Welcome to the Corvette Forums at the Corvette Action Center!

charging

cscarlson

Well-known member
Joined
Jan 27, 2002
Messages
876
Location
SYRACUSE ,UTAH
Corvette
2003 50Th Corvette
when i use my a/c the battery seems not want to charge, i have noticed that with the a/c going the alternator vibrates, the battery is new and the battery charges fine if i don't use the a/c. any thoughts?
 
Carl,

First, stick to the basics. Check the tension on the Alt belt. The load on the system with the AC running may cause a somewhat loose ALT belt to not work properly.

Also, check your connections at the ALT, and your battery cables and grounds everywhere.

Steve :w
 
belt is tight to alternator. checked the connections to battery and they seem fine?
 
CS,
I would run a check on the Alt. Some suppliers like Autozone will perform the test at no cost. I have noticed on my 85 that the A/C does draw quite a bit. At idle with A/C on my voltage reads only 11.6 and 13.9 at cruisin. Quite a difference. In the 82 it dips to about 12.7-13 at idle with A/C running at Max.
I get a lot of belt slap on the 82 with A/C running. It seems to be a common problem but I gotta believe it wasn't engineered this way.

Carlo
 
does you battery charge properly when your not running the a/c. did you replace your alternator because of this?
 
Remember

the Vette alt is slightly under rated.

I do get a drop when running the AC full blast
( Compressor, main fan and AUX if fitted & Blower Fan )

So it's a bit of a load... I do not have alot of belt jiggle however.

About 12.4 volts when mines @ Idle.
I have a WORKED AC delco reman.

Vig!
 
I do not have any belt jiggle. my alternator vibrates .
 
I think your alternator is just about dead. Get to a discount auto store to test it.... if it is bad, then get one with a lifetime warrantee from them... they are usually pretty cheap, and since the bearings on the early C4 alternators were too small, they break all the time. The good news is it is really easy to fix
 
DO NOT GET A CHEAP ONE!!!!!!

The Pep Boys Alt's are NOT worth the time to throw em in.....

The NEW insulator they install is underated for TEMP... the positive output stud gets HOT & Melts the insulator causing a SHORT to ground!


BAD STUFF!


Vig!
 
what makes you think it's the alternator going bad?
 
CS???!

TO BE DONE |
1. Decide whether each statement agrees with the Corvette forum thread, answering yes or no and quoting the words from the thread that settle it.
(a) The person who started the thread says the battery is new.
(b) One reply says the bearings on the early C4 alternators were too large.
(c) The person who started the thread reports belt jiggle.
2. Answer these questions from the Corvette forum thread, one per line.
(a) Which Corvette is listed in the profile of cscarlson?
(b) What voltage does Vig report at idle?
(c) Which store's alternators does Vig warn are not worth installing?
3. Duplicate everything in the Corvette forum thread from "I do get a drop" down to "AC delco reman.".
The material placed after the Corvette forum thread is not needed here.

DATA LINES |

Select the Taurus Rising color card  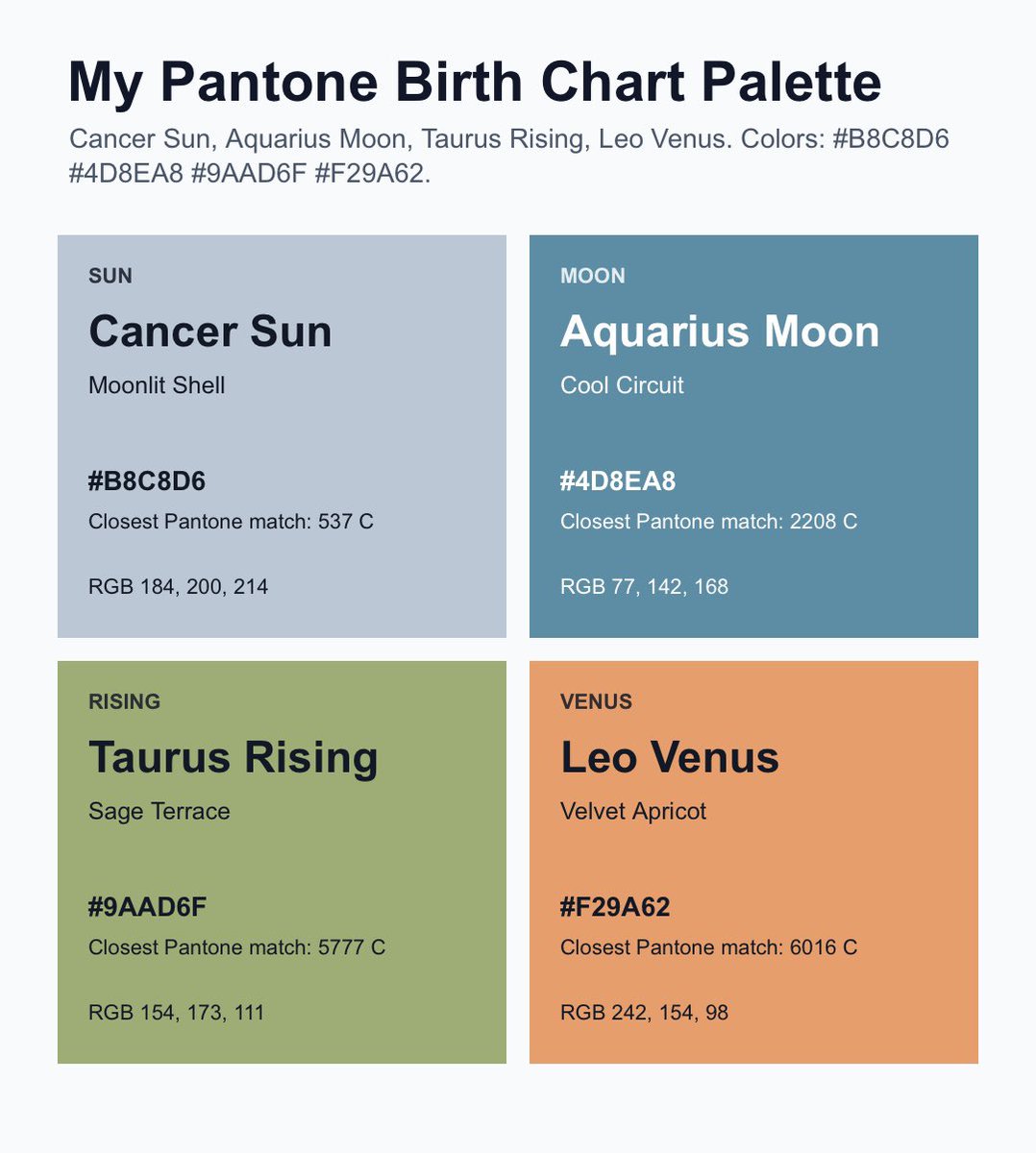pyautogui.click(x=282, y=862)
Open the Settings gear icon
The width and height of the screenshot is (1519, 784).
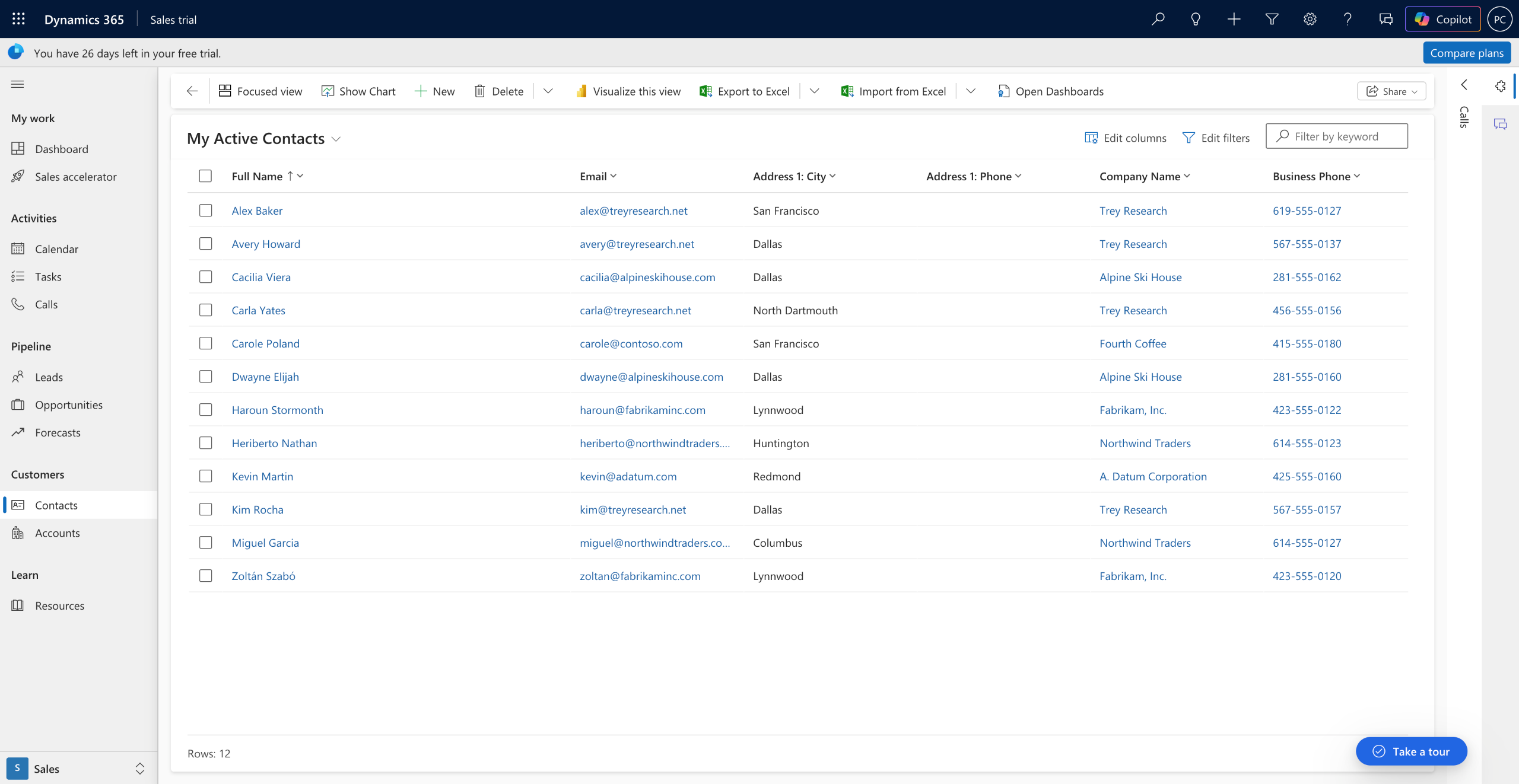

ANSWERS TO THE EXERCISE |
1.
(a) Yes: "the battery is new"
(b) No: "the bearings on the early C4 alternators were too small"
(c) No: "I do not have any belt jiggle."

2.
(a) A 2003 50Th Corvette.
(b) About 12.4 volts.
(c) Pep Boys.

3.
I do get a drop when running the AC full blast
( Compressor, main fan and AUX if fitted & Blower Fan )

So it's a bit of a load... I do not have alot of belt jiggle however.

About 12.4 volts when mines @ Idle.
I have a WORKED AC delco reman.